Dentre as muitas ideias ruins que circularam nos últimos dias, por ocasião do Sínodo da Amazônia, a proposta de elaboração de um “Rito Amazônico” para os “povos originais” é das mais chocantes.

E isso por uma razão bem simples: é que a Liturgia não é uma criação humana, mas uma dádiva dos Céus. Não é uma coisa que nós produzimos, confeccionamos, mas que recebemos de Deus e, nesta condição, temos o dever de custodiar, preservar e desenvolver. Esta é talvez uma das diferenças mais marcantes da Religião Verdadeira em relação às falsas religiões: enquanto, nestas, o homem busca alcançar a divindade, n’Aquela é o próprio Deus que vem ao encontro da humanidade decaída.

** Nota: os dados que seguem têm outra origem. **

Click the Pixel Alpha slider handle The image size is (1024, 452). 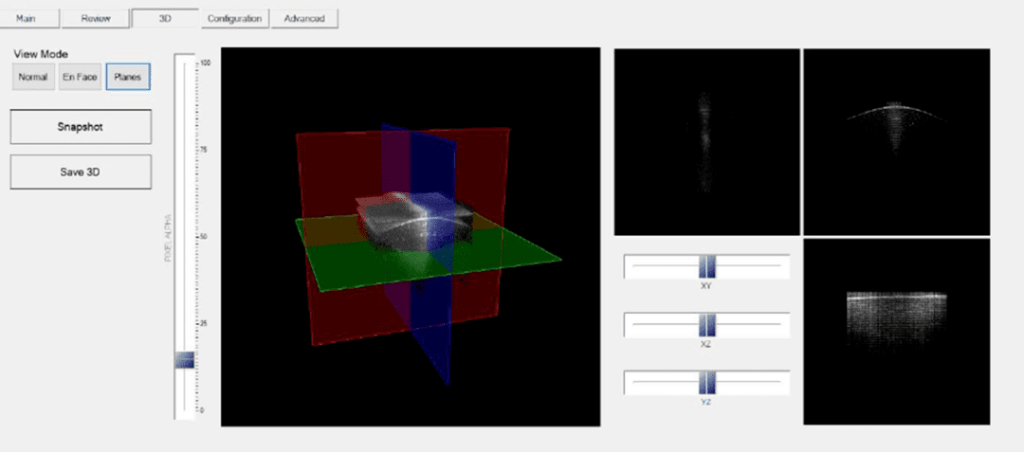[185, 360]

Não se trata de mero jogo de palavras: é uma diferença essencial. Ora, o homem, enquanto tal, tem sede de Deus. A natureza humana é dotada de uma insatisfação intrínseca, de um anseio pelo absoluto, que se manifesta no sentimento religioso encontrado em todas as culturas. Os homens de todas elas, cada um a seu modo, na medida de suas limitações, como quem abre um caminho desconhecido, como que às apalpadelas, desenvolveram naturalmente sistemas religiosos que pudessem, de alguma maneira, responder, um pouco que fosse, ao seu desejo de Deus. Neste sentido, a religião é um fenômeno humano.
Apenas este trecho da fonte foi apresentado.